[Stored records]
══════════════════════════════
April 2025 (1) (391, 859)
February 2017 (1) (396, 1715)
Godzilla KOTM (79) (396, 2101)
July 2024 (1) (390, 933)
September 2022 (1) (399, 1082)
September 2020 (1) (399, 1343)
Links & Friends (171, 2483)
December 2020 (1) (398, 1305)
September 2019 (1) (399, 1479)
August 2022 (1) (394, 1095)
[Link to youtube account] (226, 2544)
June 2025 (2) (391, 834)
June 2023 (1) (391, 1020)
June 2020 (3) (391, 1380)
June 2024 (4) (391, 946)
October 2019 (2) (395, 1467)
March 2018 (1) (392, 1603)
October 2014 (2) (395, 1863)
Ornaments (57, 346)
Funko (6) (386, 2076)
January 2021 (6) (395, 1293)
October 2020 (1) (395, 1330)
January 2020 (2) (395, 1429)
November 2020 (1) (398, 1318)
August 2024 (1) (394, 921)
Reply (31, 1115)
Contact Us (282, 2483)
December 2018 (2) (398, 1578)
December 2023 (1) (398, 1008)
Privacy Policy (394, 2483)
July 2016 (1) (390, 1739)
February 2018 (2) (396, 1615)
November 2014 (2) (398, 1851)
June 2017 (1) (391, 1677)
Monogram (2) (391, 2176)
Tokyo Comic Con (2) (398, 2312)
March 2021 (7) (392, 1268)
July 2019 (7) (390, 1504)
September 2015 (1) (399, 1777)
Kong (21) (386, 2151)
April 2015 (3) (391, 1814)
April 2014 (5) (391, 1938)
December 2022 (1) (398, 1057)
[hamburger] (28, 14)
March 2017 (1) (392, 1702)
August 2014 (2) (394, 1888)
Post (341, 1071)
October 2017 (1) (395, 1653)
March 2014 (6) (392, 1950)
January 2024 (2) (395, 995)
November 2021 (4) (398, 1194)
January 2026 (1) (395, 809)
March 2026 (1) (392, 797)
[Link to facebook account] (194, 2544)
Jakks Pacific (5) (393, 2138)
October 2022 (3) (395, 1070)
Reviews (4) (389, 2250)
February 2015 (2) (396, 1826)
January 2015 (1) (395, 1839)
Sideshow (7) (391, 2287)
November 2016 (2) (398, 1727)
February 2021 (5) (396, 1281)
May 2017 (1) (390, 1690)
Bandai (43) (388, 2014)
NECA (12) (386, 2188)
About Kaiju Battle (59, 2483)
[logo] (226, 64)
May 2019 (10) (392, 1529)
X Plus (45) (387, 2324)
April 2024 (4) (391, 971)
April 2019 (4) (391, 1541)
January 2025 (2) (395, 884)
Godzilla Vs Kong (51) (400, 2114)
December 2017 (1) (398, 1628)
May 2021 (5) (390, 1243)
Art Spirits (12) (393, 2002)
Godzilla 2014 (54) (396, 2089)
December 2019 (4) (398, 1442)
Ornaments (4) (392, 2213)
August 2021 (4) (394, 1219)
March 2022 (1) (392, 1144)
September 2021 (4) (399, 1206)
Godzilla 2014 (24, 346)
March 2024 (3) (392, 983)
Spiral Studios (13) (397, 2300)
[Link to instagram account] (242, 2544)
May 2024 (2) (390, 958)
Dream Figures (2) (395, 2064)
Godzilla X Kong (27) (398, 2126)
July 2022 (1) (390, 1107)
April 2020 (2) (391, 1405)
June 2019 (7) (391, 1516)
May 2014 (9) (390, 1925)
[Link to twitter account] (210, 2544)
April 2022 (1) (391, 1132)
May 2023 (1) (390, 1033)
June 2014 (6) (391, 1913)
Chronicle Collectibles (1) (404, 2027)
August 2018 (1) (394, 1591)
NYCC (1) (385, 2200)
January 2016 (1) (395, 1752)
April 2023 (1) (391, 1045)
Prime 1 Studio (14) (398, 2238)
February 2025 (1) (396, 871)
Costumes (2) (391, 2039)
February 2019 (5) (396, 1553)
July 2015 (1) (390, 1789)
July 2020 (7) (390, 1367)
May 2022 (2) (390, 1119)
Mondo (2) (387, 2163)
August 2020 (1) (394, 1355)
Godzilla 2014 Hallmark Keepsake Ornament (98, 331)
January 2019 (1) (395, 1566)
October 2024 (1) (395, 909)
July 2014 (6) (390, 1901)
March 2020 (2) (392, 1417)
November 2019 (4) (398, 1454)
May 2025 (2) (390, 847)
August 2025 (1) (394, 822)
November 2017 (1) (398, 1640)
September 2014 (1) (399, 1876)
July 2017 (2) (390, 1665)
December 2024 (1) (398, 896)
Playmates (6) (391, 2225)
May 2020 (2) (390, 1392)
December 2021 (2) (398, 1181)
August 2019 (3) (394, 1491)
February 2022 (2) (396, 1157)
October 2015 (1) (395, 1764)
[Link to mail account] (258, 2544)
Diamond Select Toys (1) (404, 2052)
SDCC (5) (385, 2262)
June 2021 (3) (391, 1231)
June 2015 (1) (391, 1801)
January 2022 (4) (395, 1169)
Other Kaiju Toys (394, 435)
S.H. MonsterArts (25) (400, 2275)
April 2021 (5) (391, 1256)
══════════════════════════════
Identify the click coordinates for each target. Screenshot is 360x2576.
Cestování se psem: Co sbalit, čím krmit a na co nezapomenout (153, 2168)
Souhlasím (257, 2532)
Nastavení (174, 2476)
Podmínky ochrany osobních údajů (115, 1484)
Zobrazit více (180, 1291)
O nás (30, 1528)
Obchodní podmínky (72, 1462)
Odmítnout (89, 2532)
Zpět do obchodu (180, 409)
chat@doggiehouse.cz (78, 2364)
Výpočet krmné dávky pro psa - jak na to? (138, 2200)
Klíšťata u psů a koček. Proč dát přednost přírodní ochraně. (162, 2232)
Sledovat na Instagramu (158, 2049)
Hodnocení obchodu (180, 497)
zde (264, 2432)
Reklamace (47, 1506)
══════════════════════════════
_Work order_.
Retype exactly the lines above, from the one with "Contact Us (282, 2483)" through the one with "July 2019 (7) (390, 1504)", inclusive.

_Answer box_.
Contact Us (282, 2483)
December 2018 (2) (398, 1578)
December 2023 (1) (398, 1008)
Privacy Policy (394, 2483)
July 2016 (1) (390, 1739)
February 2018 (2) (396, 1615)
November 2014 (2) (398, 1851)
June 2017 (1) (391, 1677)
Monogram (2) (391, 2176)
Tokyo Comic Con (2) (398, 2312)
March 2021 (7) (392, 1268)
July 2019 (7) (390, 1504)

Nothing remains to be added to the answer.